### [MATERIALS PROVIDED]
= = = =

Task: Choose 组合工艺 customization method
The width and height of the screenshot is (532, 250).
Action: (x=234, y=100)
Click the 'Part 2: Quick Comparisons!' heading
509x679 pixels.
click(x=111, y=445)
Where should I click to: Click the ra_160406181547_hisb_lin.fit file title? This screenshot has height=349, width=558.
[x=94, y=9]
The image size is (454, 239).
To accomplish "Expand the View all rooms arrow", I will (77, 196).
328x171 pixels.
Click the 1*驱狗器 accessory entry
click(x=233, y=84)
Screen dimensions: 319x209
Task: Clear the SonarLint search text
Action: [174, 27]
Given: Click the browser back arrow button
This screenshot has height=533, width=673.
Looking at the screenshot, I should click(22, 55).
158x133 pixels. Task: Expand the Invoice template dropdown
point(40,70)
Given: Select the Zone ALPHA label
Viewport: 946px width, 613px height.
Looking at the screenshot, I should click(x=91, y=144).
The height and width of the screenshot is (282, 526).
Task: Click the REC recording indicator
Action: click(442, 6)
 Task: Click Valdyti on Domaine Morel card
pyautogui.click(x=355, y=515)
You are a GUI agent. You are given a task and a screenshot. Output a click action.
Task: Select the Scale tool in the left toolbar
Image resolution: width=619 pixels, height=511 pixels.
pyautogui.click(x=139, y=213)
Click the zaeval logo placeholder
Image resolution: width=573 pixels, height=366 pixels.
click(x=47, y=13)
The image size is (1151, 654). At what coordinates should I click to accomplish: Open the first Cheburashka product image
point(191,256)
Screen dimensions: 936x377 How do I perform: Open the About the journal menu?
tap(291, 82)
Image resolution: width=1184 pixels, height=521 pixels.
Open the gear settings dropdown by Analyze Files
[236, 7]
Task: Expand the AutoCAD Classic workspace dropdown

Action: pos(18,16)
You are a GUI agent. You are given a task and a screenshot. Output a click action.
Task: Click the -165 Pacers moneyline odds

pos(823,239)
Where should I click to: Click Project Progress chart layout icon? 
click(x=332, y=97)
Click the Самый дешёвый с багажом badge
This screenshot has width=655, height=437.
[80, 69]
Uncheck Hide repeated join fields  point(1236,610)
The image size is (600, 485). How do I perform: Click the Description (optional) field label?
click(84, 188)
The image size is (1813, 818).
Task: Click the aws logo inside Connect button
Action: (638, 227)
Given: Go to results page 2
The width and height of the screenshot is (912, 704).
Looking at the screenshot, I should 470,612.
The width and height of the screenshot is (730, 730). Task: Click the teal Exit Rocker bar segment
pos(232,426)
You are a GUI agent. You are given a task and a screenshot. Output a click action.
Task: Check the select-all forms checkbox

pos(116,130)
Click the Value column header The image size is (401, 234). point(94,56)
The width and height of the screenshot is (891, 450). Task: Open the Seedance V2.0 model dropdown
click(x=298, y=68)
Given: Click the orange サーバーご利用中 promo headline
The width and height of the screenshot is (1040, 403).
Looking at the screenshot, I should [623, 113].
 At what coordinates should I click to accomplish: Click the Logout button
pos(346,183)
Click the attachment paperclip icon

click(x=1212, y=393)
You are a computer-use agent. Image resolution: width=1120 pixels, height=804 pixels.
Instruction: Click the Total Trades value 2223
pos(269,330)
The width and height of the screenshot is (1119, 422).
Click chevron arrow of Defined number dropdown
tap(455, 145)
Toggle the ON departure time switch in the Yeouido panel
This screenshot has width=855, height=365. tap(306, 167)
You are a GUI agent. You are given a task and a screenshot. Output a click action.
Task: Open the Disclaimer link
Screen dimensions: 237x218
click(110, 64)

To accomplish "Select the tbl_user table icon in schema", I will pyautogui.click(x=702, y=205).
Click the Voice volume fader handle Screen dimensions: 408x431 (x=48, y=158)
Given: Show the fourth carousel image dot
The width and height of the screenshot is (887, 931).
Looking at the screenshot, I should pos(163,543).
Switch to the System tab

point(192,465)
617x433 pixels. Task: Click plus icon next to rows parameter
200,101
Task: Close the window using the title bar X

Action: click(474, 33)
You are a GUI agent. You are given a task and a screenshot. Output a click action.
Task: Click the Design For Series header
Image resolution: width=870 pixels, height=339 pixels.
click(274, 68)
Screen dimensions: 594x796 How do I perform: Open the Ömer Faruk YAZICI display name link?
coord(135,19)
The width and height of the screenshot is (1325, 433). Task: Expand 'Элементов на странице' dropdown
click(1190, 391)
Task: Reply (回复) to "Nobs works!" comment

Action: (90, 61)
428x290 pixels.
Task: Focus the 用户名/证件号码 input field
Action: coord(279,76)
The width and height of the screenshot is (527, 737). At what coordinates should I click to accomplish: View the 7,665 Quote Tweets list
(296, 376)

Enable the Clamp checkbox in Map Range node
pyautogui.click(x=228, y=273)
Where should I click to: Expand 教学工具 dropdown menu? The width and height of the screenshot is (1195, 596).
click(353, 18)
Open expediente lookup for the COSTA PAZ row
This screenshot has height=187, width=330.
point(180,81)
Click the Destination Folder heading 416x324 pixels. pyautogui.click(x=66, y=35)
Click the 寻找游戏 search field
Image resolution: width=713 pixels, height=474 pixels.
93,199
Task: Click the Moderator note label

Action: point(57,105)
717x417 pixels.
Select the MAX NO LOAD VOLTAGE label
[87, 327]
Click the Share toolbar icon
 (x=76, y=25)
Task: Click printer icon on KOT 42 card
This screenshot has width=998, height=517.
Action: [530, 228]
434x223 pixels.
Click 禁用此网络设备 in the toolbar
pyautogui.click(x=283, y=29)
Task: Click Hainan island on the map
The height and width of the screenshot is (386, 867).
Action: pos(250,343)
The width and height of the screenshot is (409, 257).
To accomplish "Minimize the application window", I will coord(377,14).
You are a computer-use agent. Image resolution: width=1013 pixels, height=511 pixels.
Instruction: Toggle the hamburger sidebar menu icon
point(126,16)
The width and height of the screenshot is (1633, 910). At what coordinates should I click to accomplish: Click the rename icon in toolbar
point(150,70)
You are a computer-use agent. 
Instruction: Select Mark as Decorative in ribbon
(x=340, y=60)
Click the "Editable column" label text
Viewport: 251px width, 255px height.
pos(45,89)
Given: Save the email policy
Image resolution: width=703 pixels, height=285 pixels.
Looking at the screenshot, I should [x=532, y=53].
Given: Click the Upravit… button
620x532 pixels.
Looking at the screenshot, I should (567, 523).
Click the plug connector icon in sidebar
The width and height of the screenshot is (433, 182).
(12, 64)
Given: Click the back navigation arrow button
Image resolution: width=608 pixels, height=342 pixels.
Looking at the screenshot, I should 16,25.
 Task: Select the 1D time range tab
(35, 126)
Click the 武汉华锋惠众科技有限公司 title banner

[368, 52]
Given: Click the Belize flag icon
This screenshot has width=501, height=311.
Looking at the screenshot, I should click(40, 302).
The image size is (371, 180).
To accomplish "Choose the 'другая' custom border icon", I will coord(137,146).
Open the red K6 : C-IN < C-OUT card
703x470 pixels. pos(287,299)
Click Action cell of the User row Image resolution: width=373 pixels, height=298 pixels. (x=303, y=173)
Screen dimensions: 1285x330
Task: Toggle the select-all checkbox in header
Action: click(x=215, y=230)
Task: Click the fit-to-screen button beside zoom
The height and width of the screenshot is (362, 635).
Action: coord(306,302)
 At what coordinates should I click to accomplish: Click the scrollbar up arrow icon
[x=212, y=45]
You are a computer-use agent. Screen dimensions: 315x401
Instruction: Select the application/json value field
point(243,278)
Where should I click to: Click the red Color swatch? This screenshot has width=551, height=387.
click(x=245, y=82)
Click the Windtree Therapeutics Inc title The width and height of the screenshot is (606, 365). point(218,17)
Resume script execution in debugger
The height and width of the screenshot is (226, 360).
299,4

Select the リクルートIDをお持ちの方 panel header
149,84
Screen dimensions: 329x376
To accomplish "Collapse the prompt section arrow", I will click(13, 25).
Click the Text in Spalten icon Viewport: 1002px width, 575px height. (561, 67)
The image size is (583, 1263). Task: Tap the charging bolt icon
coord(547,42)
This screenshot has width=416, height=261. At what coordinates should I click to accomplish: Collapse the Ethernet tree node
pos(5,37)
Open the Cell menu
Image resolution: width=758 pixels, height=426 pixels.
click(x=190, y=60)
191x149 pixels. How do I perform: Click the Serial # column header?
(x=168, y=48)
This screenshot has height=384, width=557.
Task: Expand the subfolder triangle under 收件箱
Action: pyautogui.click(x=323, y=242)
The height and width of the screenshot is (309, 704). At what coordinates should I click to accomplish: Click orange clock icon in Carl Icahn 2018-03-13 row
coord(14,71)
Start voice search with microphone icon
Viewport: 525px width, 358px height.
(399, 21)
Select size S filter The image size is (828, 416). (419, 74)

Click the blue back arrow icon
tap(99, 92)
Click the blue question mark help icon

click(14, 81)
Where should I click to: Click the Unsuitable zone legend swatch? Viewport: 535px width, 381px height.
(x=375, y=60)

= = = =

Print exactly the lines above from the one with "Task: Open the Disclaimer link" to the one with "Given: Show the fourth carousel image dot", including both.

Task: Open the Disclaimer link
Screen dimensions: 237x218
click(110, 64)

To accomplish "Select the tbl_user table icon in schema", I will pyautogui.click(x=702, y=205).
Click the Voice volume fader handle Screen dimensions: 408x431 (x=48, y=158)
Given: Show the fourth carousel image dot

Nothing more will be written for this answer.